# healthy treats?



## ally (Jun 16, 2012)

i know birds need fresh vegetables and fruits to supplement their regular food, but what are some options? i have gotten Puff to eat fresh broccoli (she loves the stuff) but she refuses all fruit. im guessing that is a cockatiel thing to only eat veggies...? can i maybe get some ideas as to what else she may like to eat?


----------



## tielfan (Aug 31, 2008)

> im guessing that is a cockatiel thing to only eat veggies...?


That's right - most tiels don't like fruit.

Clean, chemical-free lawn grass is a great tiel treat. Unripe seed heads are a bonus. Dandelion leaves are excellent too. My birds like leafy greens hung up in the cage (for example organic baby salad mix), corn cut off the cob, cilantro, asparagus - anything that looks like a seed or a fairly thin stem appeals to them. They go crazy for chard when they're breeding, and they like it the rest of the year too. Some cockatiels like cooked veggies (mine don't) and will eat things liked cooked sweet potato. Sweet potato shouldn't be offered raw though.


----------



## Annie (Nov 20, 2009)

Hi ally, you are correct in saying that cockatiels usually don't eat much fruits although it would be great if they only would!  I strongly recommend you check out the sub-form "Food and Nutrition" that is under this current forum, esp. the stickied threads that provide lots and lots of info on this topic, such as lists of fruits/veggies that are safe for cockatiels to eat, how to sprout (incredibly healthy and nutritious for tiels and very easy), tons of recipes, and lots of ideas as to what would be healthy treats for tiels.

DATASET EXTRACT:
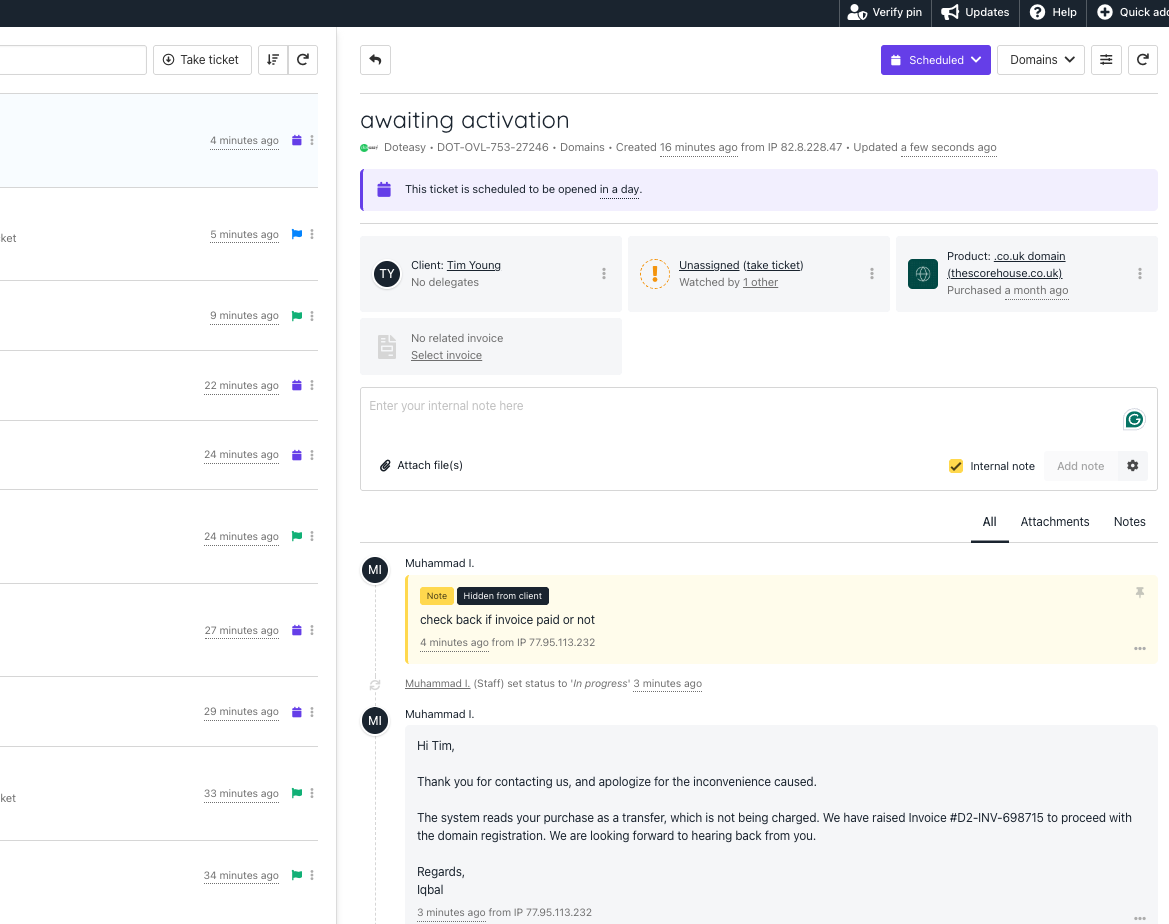Open Verify pin in the top bar
The width and height of the screenshot is (1169, 924).
pyautogui.click(x=885, y=12)
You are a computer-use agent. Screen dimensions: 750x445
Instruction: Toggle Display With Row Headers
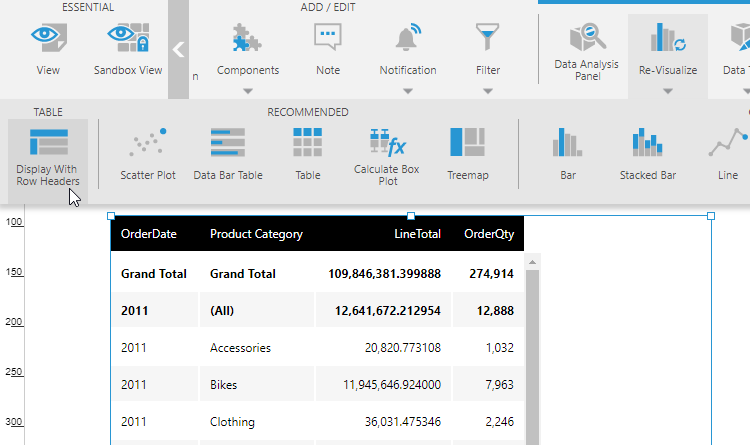[x=48, y=157]
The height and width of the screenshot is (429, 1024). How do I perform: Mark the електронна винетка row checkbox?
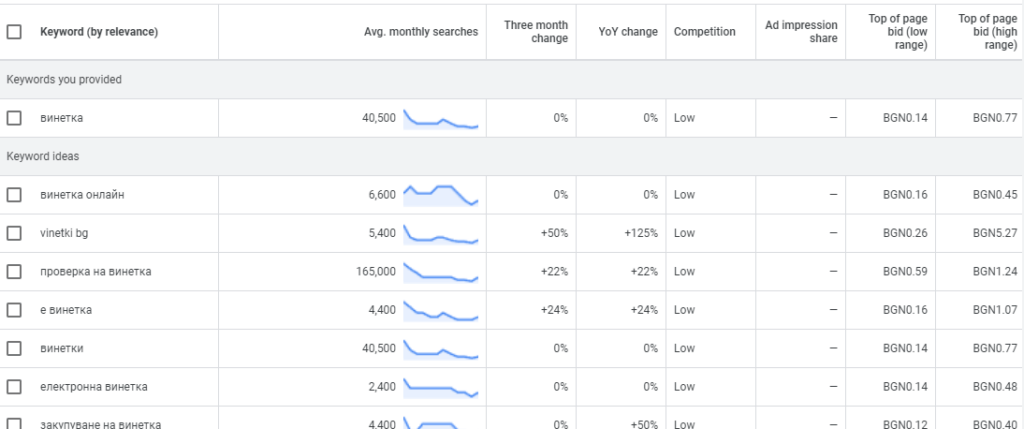pos(14,386)
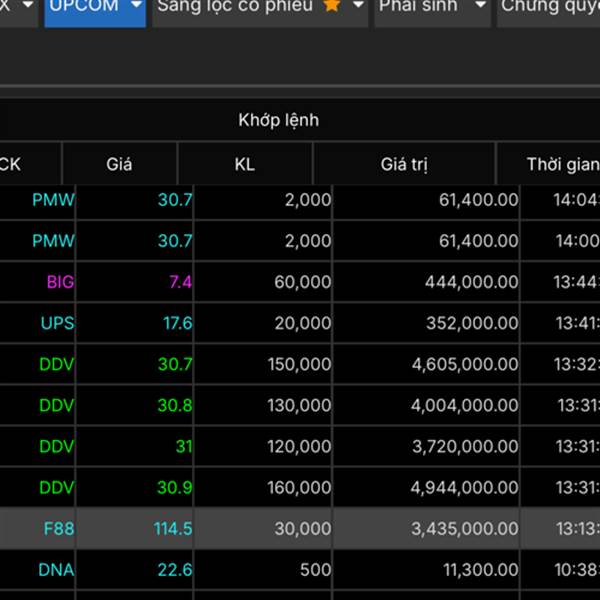
Task: Switch to the Phái sinh tab
Action: coord(418,6)
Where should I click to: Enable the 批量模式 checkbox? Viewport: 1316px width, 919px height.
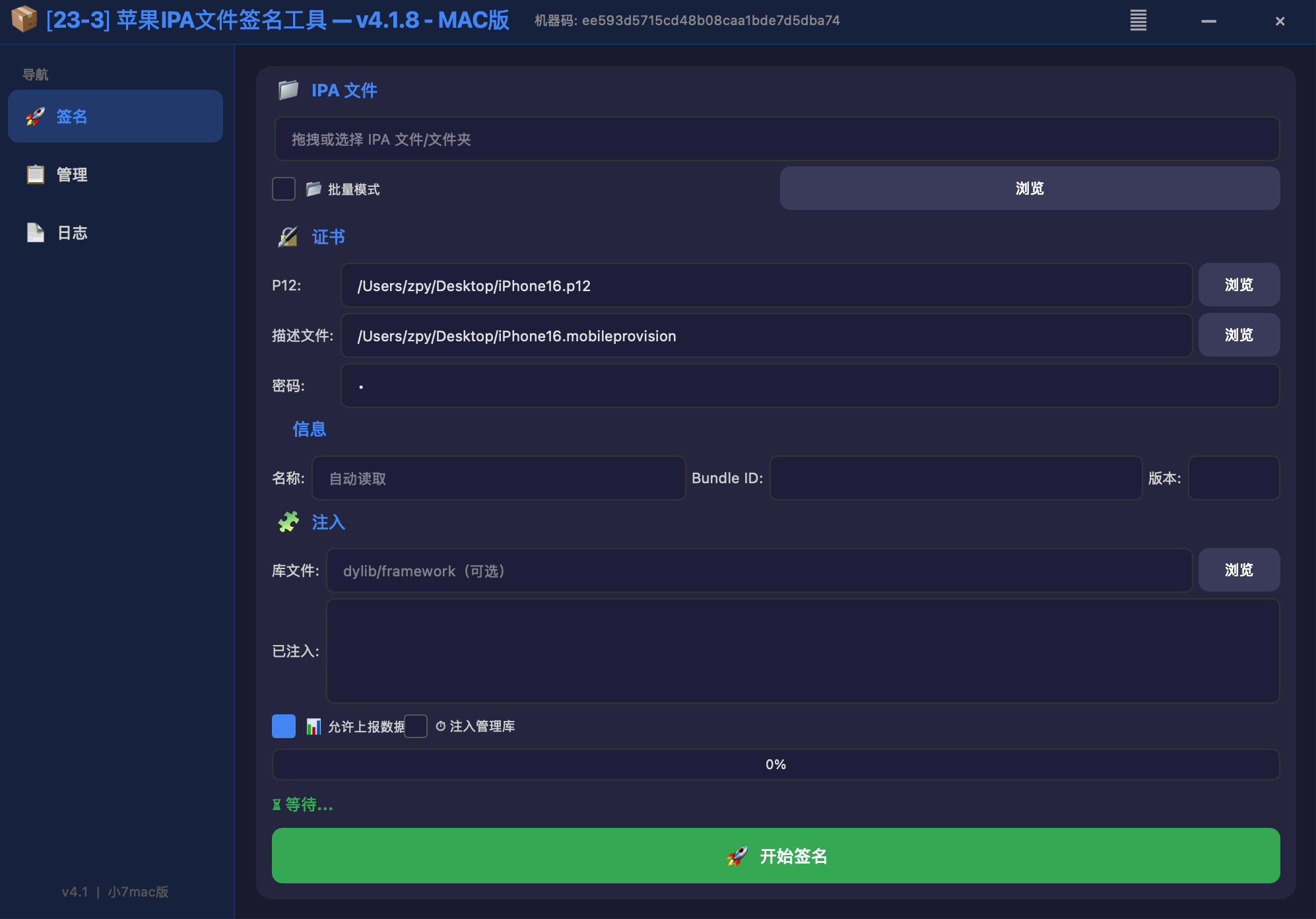coord(283,188)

TASK INSTRUCTIONS: Using the forum thread on healthy cockatiel treats, mark each statement below yes or no, and back each answer with the words from the thread that decide it. (a) Sweet potato may be offered to cockatiels raw. (b) Puff eats fresh broccoli. (c) The birds belonging to tielfan like cooked vegetables.

CORRECT ANSWER:
(a) No: "Sweet potato shouldn't be offered raw though."
(b) Yes: "i have gotten Puff to eat fresh broccoli (she loves the stuff)"
(c) No: "Some cockatiels like cooked veggies (mine don't)"